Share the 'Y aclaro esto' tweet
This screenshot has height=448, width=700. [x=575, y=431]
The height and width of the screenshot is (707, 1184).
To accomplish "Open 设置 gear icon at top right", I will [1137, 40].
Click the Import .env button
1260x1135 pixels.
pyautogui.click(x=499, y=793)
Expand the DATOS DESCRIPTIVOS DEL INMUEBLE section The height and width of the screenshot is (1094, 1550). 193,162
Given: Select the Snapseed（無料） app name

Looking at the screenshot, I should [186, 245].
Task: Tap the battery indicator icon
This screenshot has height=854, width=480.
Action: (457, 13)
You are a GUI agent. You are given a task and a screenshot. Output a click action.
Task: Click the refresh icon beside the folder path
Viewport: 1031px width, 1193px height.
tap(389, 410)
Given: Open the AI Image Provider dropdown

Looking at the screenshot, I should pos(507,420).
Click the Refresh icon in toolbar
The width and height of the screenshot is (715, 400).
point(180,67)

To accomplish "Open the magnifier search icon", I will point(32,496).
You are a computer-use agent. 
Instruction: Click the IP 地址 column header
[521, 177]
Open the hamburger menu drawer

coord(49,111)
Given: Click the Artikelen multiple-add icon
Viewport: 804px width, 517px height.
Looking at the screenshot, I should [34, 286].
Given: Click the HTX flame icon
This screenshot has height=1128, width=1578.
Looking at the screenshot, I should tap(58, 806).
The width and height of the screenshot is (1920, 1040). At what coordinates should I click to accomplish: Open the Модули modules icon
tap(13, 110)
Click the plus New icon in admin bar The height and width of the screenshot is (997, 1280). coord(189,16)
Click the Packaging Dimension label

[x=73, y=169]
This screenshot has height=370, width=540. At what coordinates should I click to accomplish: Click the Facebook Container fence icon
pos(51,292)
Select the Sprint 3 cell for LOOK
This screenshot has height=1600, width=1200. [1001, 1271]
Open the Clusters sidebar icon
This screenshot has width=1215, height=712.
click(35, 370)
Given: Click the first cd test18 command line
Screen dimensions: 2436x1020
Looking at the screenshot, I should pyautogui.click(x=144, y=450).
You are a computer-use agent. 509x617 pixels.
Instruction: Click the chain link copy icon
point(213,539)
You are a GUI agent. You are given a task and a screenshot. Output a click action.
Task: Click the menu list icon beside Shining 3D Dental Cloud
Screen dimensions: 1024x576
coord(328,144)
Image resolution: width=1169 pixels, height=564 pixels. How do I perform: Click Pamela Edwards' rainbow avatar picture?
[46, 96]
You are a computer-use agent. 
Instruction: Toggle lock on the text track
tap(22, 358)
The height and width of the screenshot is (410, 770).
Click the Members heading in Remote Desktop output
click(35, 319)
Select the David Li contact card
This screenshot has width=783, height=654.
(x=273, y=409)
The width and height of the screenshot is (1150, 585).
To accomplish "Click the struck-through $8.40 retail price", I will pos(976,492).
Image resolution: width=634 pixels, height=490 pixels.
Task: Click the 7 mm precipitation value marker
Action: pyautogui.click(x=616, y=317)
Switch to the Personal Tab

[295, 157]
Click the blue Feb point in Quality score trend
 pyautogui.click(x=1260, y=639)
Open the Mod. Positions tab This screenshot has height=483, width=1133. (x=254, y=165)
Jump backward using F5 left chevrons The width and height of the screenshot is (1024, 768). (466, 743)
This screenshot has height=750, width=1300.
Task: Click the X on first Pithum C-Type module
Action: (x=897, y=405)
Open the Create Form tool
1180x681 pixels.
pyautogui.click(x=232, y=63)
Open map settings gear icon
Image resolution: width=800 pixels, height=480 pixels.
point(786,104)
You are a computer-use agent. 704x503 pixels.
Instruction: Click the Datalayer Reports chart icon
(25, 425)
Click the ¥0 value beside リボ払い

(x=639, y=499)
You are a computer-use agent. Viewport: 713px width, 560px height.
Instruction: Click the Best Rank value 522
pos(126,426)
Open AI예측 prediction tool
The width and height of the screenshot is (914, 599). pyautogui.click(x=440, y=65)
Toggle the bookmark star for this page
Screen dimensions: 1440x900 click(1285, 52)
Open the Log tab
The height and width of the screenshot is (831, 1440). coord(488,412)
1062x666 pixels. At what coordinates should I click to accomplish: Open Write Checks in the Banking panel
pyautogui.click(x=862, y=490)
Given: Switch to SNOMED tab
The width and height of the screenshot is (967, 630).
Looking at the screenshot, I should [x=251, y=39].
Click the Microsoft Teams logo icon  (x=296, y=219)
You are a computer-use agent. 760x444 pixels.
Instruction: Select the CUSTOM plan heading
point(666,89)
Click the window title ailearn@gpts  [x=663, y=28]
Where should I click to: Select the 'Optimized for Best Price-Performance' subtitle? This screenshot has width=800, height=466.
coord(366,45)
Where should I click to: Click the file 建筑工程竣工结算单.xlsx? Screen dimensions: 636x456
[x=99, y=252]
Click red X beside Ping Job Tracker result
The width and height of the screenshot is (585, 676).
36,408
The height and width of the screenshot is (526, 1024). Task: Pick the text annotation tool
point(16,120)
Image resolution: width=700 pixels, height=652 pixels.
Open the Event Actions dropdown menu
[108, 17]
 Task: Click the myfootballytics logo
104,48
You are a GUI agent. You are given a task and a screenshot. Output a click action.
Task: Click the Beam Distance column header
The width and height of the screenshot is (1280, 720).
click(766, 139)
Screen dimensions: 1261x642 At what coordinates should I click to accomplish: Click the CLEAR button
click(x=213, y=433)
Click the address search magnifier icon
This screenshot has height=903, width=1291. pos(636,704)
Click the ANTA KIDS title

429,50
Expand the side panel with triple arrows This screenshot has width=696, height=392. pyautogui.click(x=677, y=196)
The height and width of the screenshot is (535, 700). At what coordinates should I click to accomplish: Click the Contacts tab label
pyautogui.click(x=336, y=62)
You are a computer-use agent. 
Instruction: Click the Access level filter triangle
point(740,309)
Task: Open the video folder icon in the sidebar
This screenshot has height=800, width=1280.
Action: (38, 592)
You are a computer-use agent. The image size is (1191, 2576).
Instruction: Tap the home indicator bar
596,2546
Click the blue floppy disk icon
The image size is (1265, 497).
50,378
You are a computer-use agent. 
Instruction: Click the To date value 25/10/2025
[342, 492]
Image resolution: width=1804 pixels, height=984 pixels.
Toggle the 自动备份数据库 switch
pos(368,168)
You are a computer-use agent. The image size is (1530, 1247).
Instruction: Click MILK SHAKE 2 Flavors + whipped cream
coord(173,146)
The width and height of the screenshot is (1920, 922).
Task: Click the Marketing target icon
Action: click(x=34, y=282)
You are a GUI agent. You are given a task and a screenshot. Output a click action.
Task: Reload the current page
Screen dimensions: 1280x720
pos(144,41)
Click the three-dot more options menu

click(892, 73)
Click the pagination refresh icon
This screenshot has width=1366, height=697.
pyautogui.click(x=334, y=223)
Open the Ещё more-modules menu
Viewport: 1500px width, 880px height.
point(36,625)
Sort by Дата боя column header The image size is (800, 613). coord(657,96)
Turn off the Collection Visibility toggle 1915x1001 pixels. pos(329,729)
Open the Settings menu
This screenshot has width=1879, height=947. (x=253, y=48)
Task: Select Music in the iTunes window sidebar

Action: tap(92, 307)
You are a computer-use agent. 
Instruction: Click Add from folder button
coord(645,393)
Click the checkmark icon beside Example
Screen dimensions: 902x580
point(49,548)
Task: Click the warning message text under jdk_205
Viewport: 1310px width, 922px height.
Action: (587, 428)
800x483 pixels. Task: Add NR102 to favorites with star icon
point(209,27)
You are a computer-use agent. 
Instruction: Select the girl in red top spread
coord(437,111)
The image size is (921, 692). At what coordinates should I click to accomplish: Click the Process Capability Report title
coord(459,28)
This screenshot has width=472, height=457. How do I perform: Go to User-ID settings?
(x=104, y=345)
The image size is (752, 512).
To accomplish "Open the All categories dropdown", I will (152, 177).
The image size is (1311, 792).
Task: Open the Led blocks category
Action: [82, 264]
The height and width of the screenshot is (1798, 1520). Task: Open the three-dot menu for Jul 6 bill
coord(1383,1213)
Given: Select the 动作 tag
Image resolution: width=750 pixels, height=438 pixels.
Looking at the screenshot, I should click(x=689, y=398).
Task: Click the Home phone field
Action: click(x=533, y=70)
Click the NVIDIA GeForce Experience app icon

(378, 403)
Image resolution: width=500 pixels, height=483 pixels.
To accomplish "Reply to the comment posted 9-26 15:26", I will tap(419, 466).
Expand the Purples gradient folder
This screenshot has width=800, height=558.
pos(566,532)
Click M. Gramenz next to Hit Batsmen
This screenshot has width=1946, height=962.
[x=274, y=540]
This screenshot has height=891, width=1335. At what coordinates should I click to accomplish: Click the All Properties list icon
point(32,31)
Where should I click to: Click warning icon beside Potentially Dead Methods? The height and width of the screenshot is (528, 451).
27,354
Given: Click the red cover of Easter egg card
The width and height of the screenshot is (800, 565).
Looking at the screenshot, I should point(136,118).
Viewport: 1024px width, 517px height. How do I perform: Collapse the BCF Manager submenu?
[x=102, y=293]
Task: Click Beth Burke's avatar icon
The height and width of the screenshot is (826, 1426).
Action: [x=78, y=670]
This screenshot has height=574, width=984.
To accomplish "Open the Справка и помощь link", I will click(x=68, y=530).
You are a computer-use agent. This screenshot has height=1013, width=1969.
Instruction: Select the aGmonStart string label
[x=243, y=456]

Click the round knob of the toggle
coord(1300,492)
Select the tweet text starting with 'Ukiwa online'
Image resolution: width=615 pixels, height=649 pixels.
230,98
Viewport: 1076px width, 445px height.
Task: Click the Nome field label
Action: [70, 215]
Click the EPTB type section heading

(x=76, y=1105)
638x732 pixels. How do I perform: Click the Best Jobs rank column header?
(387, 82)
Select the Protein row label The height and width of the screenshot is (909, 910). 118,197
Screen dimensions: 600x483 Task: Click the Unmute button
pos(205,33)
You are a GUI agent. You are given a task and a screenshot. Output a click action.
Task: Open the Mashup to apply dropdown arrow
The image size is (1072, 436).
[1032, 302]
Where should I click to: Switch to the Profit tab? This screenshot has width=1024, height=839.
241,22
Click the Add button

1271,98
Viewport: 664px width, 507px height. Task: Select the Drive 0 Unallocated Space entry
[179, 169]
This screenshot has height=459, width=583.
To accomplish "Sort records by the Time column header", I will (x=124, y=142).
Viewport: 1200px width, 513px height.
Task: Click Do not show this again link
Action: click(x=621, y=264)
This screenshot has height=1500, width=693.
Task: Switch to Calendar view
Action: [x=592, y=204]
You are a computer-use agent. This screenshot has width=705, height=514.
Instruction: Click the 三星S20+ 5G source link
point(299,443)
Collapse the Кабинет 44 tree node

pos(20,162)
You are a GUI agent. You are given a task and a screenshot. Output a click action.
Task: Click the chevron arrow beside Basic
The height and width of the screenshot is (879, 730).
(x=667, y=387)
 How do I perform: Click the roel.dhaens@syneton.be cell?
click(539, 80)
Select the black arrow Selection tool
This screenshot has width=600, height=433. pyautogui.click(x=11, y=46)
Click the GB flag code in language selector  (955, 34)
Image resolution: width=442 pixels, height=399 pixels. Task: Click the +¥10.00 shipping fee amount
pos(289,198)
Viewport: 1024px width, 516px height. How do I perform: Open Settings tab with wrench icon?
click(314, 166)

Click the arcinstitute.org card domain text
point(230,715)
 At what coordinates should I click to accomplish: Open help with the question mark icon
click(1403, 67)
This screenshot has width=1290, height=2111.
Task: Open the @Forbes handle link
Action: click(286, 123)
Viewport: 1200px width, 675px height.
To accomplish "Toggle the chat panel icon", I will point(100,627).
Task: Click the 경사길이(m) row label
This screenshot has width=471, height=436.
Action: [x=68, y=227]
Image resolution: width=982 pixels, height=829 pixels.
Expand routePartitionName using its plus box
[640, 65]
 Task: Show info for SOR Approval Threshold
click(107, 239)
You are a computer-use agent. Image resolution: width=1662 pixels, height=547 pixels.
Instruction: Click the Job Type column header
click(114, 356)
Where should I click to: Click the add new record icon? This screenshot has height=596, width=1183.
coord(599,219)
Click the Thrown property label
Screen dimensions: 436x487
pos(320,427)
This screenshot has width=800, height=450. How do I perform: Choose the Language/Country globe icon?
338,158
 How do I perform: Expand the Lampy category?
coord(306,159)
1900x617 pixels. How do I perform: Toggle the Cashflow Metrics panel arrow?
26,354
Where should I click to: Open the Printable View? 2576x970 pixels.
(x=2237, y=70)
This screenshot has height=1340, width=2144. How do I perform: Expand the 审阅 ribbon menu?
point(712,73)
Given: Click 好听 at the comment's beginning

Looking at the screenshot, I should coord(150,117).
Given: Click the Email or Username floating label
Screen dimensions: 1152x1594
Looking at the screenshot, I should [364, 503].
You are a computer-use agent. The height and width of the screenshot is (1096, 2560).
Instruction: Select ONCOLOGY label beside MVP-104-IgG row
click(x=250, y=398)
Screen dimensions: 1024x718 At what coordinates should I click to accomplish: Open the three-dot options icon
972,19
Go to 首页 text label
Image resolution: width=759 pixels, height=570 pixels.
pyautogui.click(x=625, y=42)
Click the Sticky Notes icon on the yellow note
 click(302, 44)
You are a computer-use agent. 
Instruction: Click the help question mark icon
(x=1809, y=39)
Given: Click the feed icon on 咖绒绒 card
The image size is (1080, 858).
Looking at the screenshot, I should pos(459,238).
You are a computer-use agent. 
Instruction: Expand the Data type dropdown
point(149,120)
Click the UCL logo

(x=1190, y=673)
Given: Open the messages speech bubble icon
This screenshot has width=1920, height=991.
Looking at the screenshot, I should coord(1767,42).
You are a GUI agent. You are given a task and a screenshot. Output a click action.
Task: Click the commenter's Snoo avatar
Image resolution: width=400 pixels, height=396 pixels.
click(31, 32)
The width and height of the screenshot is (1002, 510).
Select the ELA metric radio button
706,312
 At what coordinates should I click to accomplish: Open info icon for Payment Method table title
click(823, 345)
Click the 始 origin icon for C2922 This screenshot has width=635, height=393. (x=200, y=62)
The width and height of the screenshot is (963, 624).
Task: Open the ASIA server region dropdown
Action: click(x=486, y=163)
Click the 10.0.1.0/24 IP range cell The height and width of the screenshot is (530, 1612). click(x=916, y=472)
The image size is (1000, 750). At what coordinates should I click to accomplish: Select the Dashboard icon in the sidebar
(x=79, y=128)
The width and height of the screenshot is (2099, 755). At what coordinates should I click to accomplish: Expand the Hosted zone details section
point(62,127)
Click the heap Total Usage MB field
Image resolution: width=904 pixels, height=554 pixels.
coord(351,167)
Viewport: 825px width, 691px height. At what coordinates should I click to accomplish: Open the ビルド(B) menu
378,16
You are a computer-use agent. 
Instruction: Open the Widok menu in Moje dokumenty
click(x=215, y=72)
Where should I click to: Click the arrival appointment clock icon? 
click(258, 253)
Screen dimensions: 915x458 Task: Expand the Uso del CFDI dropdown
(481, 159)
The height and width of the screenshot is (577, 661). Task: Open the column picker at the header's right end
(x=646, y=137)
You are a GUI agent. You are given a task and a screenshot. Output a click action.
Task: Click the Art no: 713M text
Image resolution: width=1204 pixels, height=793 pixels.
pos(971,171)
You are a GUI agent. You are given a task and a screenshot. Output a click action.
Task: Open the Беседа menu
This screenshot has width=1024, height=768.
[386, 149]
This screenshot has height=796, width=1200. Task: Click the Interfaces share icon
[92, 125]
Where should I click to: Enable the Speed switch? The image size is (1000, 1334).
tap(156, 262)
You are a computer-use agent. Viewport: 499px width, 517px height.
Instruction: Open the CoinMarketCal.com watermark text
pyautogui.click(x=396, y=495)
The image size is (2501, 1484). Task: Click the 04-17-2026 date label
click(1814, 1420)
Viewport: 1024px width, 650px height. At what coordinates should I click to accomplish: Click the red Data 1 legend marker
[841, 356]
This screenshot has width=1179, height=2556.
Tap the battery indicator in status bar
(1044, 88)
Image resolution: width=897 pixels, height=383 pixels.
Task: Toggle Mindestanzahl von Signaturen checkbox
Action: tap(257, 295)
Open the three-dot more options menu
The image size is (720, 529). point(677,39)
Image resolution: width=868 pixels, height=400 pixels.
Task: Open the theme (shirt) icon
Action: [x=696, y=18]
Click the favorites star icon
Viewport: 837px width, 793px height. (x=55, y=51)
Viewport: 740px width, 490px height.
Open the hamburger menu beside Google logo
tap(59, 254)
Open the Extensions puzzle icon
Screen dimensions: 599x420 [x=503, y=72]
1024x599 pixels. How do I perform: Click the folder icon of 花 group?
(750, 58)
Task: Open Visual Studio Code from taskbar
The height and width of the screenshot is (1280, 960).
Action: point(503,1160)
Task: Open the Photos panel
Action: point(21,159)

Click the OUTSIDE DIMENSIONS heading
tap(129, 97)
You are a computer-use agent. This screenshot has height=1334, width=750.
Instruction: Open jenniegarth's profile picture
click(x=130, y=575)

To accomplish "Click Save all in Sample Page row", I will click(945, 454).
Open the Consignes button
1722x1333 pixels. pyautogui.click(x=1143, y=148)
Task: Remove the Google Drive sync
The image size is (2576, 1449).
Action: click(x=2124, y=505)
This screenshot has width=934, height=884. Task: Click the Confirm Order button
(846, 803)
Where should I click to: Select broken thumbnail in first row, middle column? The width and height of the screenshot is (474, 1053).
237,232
============================================================
§ PROBLEM DESCRIPTION: Look above for the line holding "Click the favorites star icon". Print it and every line after it, exactly, through the line holding "Task: Open Visual Studio Code from taskbar".

§ RESPONSE FOR THIS EXERCISE:
Click the favorites star icon
Viewport: 837px width, 793px height. (x=55, y=51)
Viewport: 740px width, 490px height.
Open the hamburger menu beside Google logo
tap(59, 254)
Open the Extensions puzzle icon
Screen dimensions: 599x420 [x=503, y=72]
1024x599 pixels. How do I perform: Click the folder icon of 花 group?
(750, 58)
Task: Open Visual Studio Code from taskbar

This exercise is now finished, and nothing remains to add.